> **What you need to do**
1. As of mid-2024, how many scheme members did the MPF have, according to the funds article?
2. Duplicate a passage of the funds article, starting at "Typically, a fund" and ending at "Kong to date.".
3. Write the next part of the funds article, picking up after its final sentence.

> **Text**
The future of funds – opportunities for fund managers in 2025
As global investors look for where the next areas of growth will land, we see continued progress in Hong Kong and its funds industry. The city operates in an “open market” system that allows global fund managers to operate and compete with local names without significant restrictions. Three key areas of development within the funds industry have emerged, capturing a USD351 billion market.
eMPF is the centralised scheme administrative system designed to provide greater flexibility and reduce overall costs for members by offering access to a broader range of approved funds. Instead of being limited to a single provider’s offerings, members will be able to choose from up to 400 approved funds. As of mid-2024, the Mandatory Provident Fund (MPF) had 12 scheme trustees, offering more than 370 different fund choices to 4.7 million MPF scheme members, with a total market size of more than HKD1.1 trillion (USD151 billion). By the end of 2025, all MPF accounts will transition into the new electronic platform, substantially increasing opportunities for fund managers to have their products selected.
For fund managers that currently do not have their fund products included in the MPF regime, this represents a new opportunity to tap into the USD160 billion market for long-term savings, by creating new funds or convert existing funds, that meet the MPF regulatory and compliance requirements. Until now, market entry has required providers to create retirement schemes with all the administrative chores that implies. With the launch of the eMPF Platform, it is now possible for fund management companies to participate by simply offering their funds alone. For managers not currently offering products in the MPF space, this is a great new opportunity. They will need to work closely with experienced local service providers such as Standard Chartered to ensure they have the right set up.
Typically, a fund is required to meet the following minimum standards in order to be approved within the MPF system:
Is set up and domiciled in Hong Kong
Has a MPFA approved trustee (based in Hong Kong) and investment manager
Is invested into approved securities markets, locally or globally, directly or via underlying funds
Is denominated in Hong Kong dollars
While the MPF offers over 370 fund choices, certain sectors remain underrepresented. For example, High Yield Fixed Income products are popular in the retail market but have limited availability in the MPF space. “Decumulation” funds which are popular in many Western markets and allows retirees to “draw down” on their accumulated assets, may present another opportunity for fund managers, as there are few of such funds in Hong Kong to date.

> **Data segment**
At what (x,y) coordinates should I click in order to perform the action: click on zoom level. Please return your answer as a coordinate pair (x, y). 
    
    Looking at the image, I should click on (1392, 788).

> **Outputs in order**
1. 4.7 million

2.
Typically, a fund is required to meet the following minimum standards in order to be approved within the MPF system:
Is set up and domiciled in Hong Kong
Has a MPFA approved trustee (based in Hong Kong) and investment manager
Is invested into approved securities markets, locally or globally, directly or via underlying funds
Is denominated in Hong Kong dollars
While the MPF offers over 370 fund choices, certain sectors remain underrepresented. For example, High Yield Fixed Income products are popular in the retail market but have limited availability in the MPF space. “Decumulation” funds which are popular in many Western markets and allows retirees to “draw down” on their accumulated assets, may present another opportunity for fund managers, as there are few of such funds in Hong Kong to date.

3.
The Mutual Recognition of Funds (MRF) scheme, established almost 10 years ago, allows cross-border sales of mutual funds between Hong Kong and China, enabling retail investors in each jurisdiction to access approved funds.
A key initiative under the “Connect Schemes” is the Wealth Management Connect (WMC), which was launched almost three years ago, that allows sale of non-complex funds approved and domiciled in Hong Kong to the 75 million residents of the Greater Bay Area (GBA) of China.
While both MRF and WMC initially saw slow adoption, significant updates in 2024 aim to reduce restrictions and broaden their reach. Changes to the MRF will make it more attractive across all of China, while WMC has gained momentum as more retail investors in the GBA become familiar with the available products. Hong Kong banks have embraced WMC, partnering with Mainland banks to offer advice and services to Chinese customers.
With both MRF and WMC, there are several common features that apply to enable them to be eligible for use in either or both schemes. For global fund managers wishing to participate, they will need to consider very carefully how their business model in Hong Kong may enable them to offer products.
Typically, fund products will need to follow the following restrictions to be eligible for inclusion in either or both schemes:
Set up and domiciled in Hong Kong
Has a Hong Kong trustee acceptable to the Hong Kong Securities and Futures Commission (HK SFC) and local investment manager
Invested into approved securities markets locally or globally
Products must have no greater than a medium-high risk rating and not invest in single country emerging markets
All products offered must be authorised by the HK SFC
Hong Kong investment managers rarely have the ability and experience to directly manage funds invested in Europe or American markets. However, it is possible for “feeder funds” that could invest directly into funds that themselves are invested into European, American or other global securities markets , be set up and authorised by the HK SFC and be eligible in the WMC scheme. This opens a whole realm of possibilities for fund managers willing to create domestic products in Hong Kong.
Open-ended fund companies (OFCs) have gained traction across the Asia-Pacific region, driven by regulatory changes in places like Hong Kong, Australia, and Singapore. The success of UCITS products coming out of Luxembourg and Ireland, which provide cross-border funds access to global securities markets, has fueled this interest. UCITS now represent a USD6 trillion market across 60 countries and locations, accounting for over 70% of retail fund sales in Hong Kong and Singapore, and are trusted by investors worldwide.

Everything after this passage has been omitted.